You don’t have to go it alone. If you’re considering homeschooling, do your homework and pray for guidance. Seek the advice of experienced homeschoolers and your priest or spiritual director. Your state likely has an organized homeschooling support group in addition to more local groups, so check them out. Here are just a few books to get you started if you’re considering home education:
The First Year of Homeschooling Your Child (Linda Dobson). This book is a basic guide to getting started in homeschooling — the why and how of that first year.
Family Matters: Why Homeschooling Makes Sense (David Guterson). Written by a homeschooling father and teacher (and celebrated author of Snow Falling on Cedars). This book is quite powerful. It was hard to find for a few years, so snap it up while you can!
Catholic Education: Homeward Bound (Kimberly Hahn and Mary Hasson).
2. CHOOSING AWAY SCHOOLING
While I enjoy homeschooling my own children, homeschooling isn’t always an option for all families. In fact, for some families, homeschooling may be the wrong choice. These families seek out the best placement for their children in traditional brick-and-mortar schools, whether at a Catholic school, public school, or non-sectarian private school.
Of course, ideally families will find the perfect (and affordable) Catholic school in their area, where Catholic values and ideals are taught and encouraged. At a good Catholic school, our children can learn about the central importance of the Eucharist, about Catholic doctrine, and the joys of Catholic culture. We have to be discerning though. Some parochial schools have watered down our faith in order to be more acceptable to a wider range of parents. So make sure you visit classrooms and ask teachers questions about the school’s fidelity to the Magisterium.
Some families will need to look into their local public schools or non-Catholic private schools. The quality of such programs varies drastically, as we all know. If our only option is a program that isn’t ideal, we can always supplement our children’s education. These parents will benefit from many of the same resources as homeschooling families. We call this “after-schooling”.
I’ve known many parents who have put together an extraordinary learning life for their children by combining what’s available to them at their free public school with after schooling experiences that they’ve created themselves.
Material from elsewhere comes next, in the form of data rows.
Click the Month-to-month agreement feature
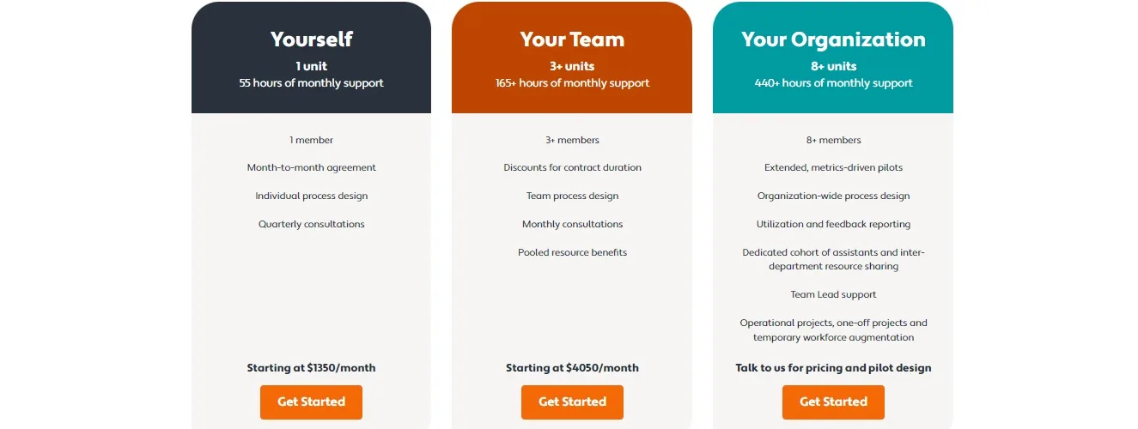This screenshot has height=429, width=1138. pyautogui.click(x=311, y=167)
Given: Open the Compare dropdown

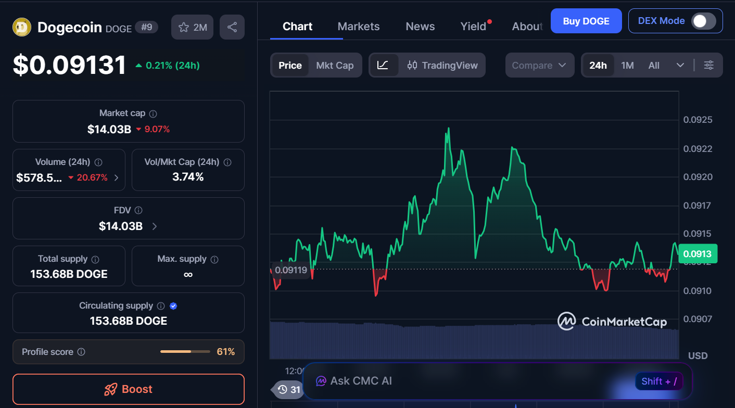Looking at the screenshot, I should tap(539, 65).
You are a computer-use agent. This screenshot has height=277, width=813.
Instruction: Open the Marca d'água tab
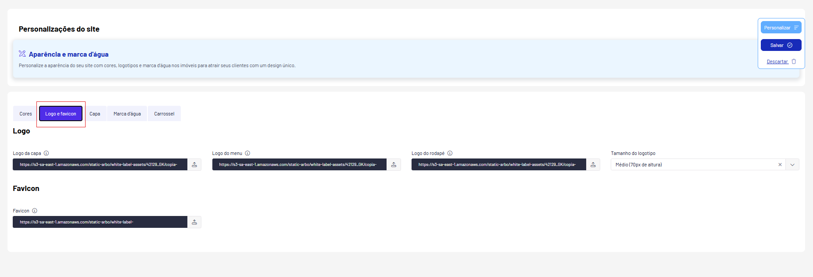point(127,114)
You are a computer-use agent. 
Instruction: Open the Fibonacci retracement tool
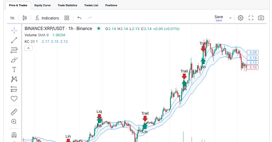[14, 50]
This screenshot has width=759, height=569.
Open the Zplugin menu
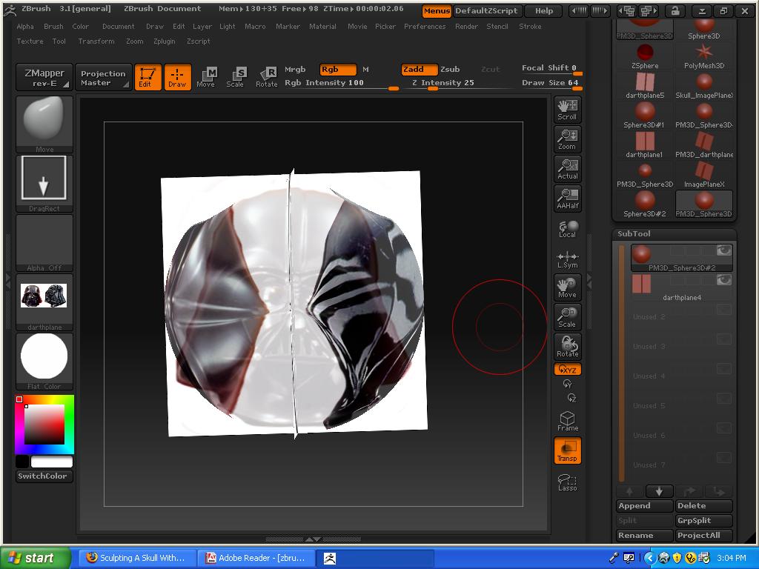164,41
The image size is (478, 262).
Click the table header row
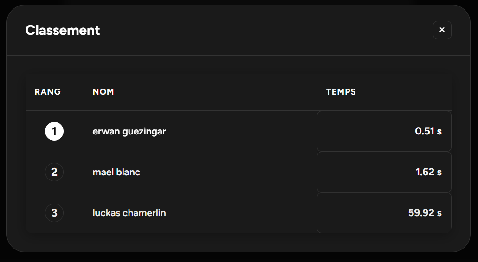point(209,92)
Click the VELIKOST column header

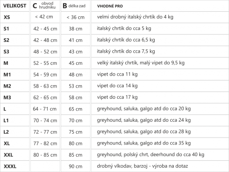15,6
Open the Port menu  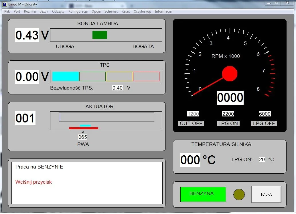pos(17,11)
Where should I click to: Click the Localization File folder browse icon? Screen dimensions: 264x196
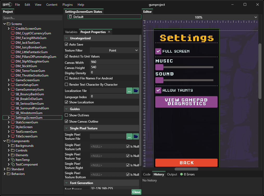[136, 91]
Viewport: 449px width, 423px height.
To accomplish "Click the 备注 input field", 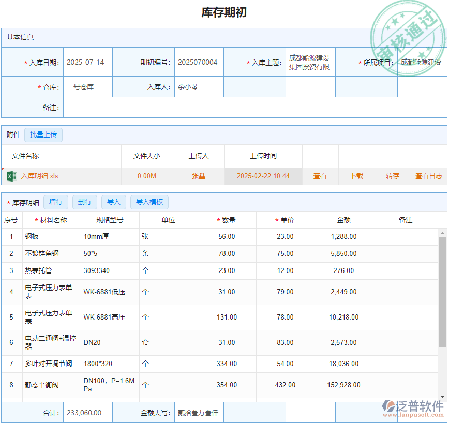I will pyautogui.click(x=255, y=108).
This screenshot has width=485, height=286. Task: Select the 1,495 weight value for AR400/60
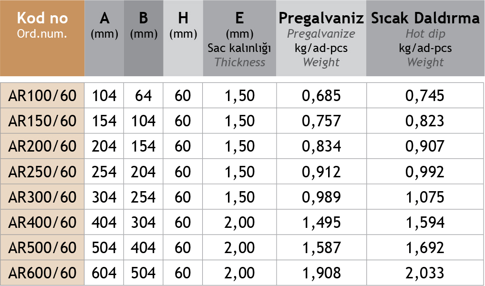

This afterschooling isn’t about “after school enrichment programs” where Mom drives the child from school to another building where the child participates in some other adult-led program with yet another group of kids. It involves the parents and the children discovering something together. It perhaps involves Mom and the kids gardening together and charting their progress, making their way through a lavishly illustrated children’s version of the Aeneid, or Dad encouraging a young artist who is creating his own comic book series. The possibilities are endless!
Guarding Their Hearts
The Church encourages us to have an ongoing relationship with our children’s teachers and the school administration:
But corresponding to their right, parents have a serious duty to commit themselves totally to a cordial and active relationship with the teachers and the school authorities. Familiaris Consortio, 40
This is wise advice! The teachers I know tell me how much they appreciate parents who go the extra step to get to know school personnel. Volunteer in your child’s classroom and volunteer for committees. If appropriate, invite you child’s teacher over for dinner! Such involvement also creates a connection with your child while she’s at school.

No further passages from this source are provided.